=== EXERCISE DESCRIPTION ===
Images should not appear in the copy, yet every line of the listing below must be printed exactly.
+===+
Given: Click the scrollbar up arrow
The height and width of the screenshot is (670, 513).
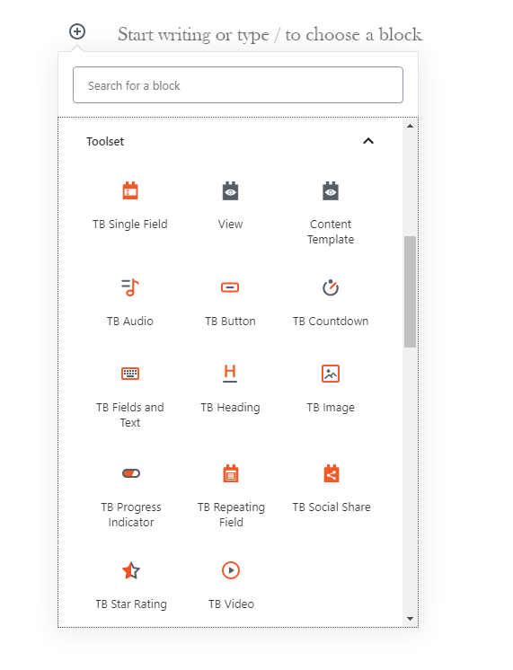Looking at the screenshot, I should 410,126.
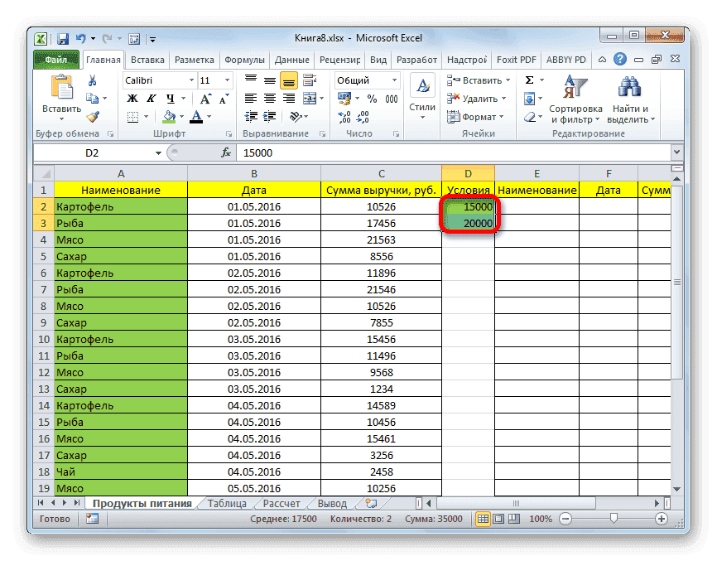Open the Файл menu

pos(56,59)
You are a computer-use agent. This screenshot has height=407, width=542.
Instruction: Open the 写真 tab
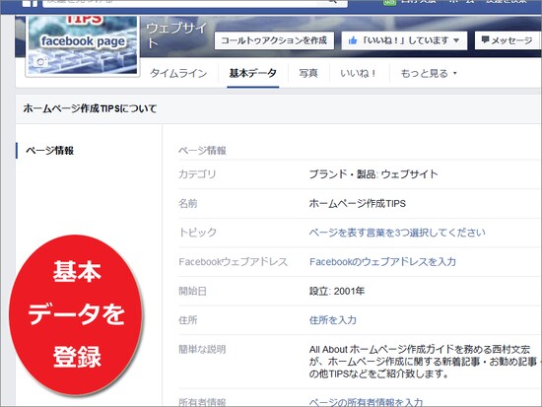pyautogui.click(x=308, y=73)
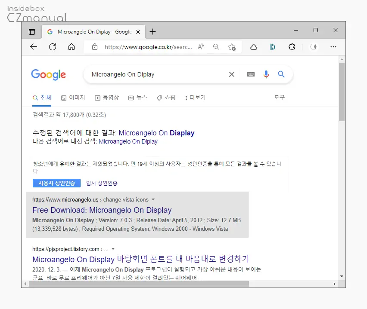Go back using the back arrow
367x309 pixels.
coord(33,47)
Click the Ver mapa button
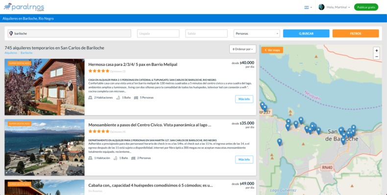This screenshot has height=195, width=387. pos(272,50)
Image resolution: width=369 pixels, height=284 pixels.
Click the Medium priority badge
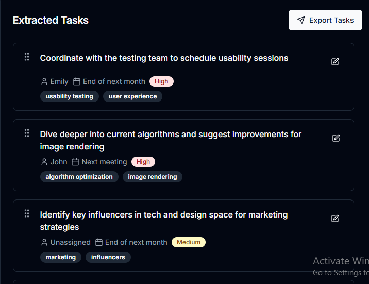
+===+
=== EXERCISE ANSWER ===
Given: Click the scrollbar up arrow
The height and width of the screenshot is (670, 513).
Looking at the screenshot, I should 410,126.
Open the Файл menu

pos(56,59)
You are a computer-use agent. This screenshot has height=407, width=542.
Instruction: Open the 写真 tab
pyautogui.click(x=308, y=73)
Go back using the back arrow
367x309 pixels.
coord(33,47)
Click the Ver mapa button
This screenshot has height=195, width=387. pos(272,50)
Image resolution: width=369 pixels, height=284 pixels.
Click the Medium priority badge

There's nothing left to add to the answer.